# How to make Large Finger Joints



## Steamboater (Nov 22, 2014)

Need advice on how to make large finger joints in the end of a 3"x6". I am trying to make a Nyquist Tail Vise and I am having problems trying to figure out how to accurately cut the joints with power tools. I have a table saw but the dado set is only 8" and will not cut three inches deep. Any ideas would be appreciated. Thanks


----------



## woodnthings (Jan 24, 2009)

*bandsaw?*

I have had pretty good luck/accuracy using a bandsaw to cut tenons. I don't see why you couldn't use it to cut your fingers. You'd have to pare the edges a bit to get them precise. Wasting out the centers would require a jig saw with a 6" blade OR use the bandsaw as far as it will get you. I like a 1/2" 3 TPI blade on my 14" saw and a 3/4" 3 TPI blade on my 18" saw. You may be surprised how accurate you can get with a new sharp blade.... :yes:


----------



## Steamboater (Nov 22, 2014)

Thanks for the information. I cannot say that I have made allot of finger joints though I have used some inferior (read cheap) jigs that incorporated the use of a router. I have since purchased a Leigh jig and was very excited about it until I realized that a router will not make a 3" finger joint. I do have a Delta band saw and a table saw. I will try the method you suggested in a scrap 3x6 using my band saw. I have also decided to make a sled for my table saw and see if I can get it to cut the fingers using a single blade. I have also purchased a 10 inch dado set for my table saw (Bosch Contractor) but the instructions say not to use anything larger than an 8" dado set. The 10 inch fits just fine, though the table insert plate does not work with a 10" dado set. I am contemplating removing the majority of the material between the fingers with a single pass table saw blade, or band saw, and then using the 10" dado stack for the finished cut without the plate installed. I am a little nervous about trying this, any advice?
Thanks again for your reply


----------



## woodnthings (Jan 24, 2009)

*don't use the 10" dado*

They don't want you to use it, it will have too much spinning inertia and may damage the motor/arbor. 

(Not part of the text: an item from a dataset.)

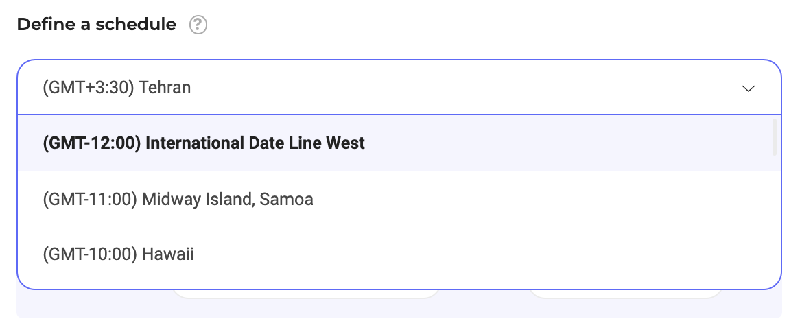
Task: Click the Tehran text in the combo box
Action: click(x=165, y=88)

A single blade on the table saw will define the outsides of the cut and you can "waste" away the interior by several means ...jigsaw, handsaw, bandsaw, multiple table saw cuts... etc. 
I have a 10" dado for my 12" tablesaw, it's a monster and very intimidating when spinning at 5,000 RPMs.


----------



## Maylar (Sep 3, 2013)

I'd be using a band saw and chisel for this.


----------



## Woodenhorse (May 24, 2011)

Are we talking about finger joints or dovetails? I would use dovetails for what you're describing. A finger joint is generally used to glue to boards end to end. In the case of large dovetails, a handsaw and chisel should be all you need.


----------



## Steamboater (Nov 22, 2014)

Thanks for all the replies! This site is a wealth of information. I think "WoodNThings" has confirmed what I suspected, the 10" dado set would put undue stress on my table saw. I am now stuck with a brand new 10" dado stack that needs a new home.
The joints I am looking to fabricate are for a "Nyquist" Tail Vice. When it is done, it will look like three 3"x6" pieces of lumber arranged in a "Horse shoe configuration. I have seen quite a few of these vices in the "Work Bench" book by Lon Schleining. Nowhere does it explain how the joints were cut, but they are finger joints. I think dove tails would be stronger but they would also be more difficult to cut. I plan on making a trial run on some relatively soft 3"6 Doug Fir, and if it goes well, I will make the final project out of some very hard/old Ipe wood.
Thanks again for all your input and advice. I feel like I have already saved my table saw and perhaps a nasty causality.


----------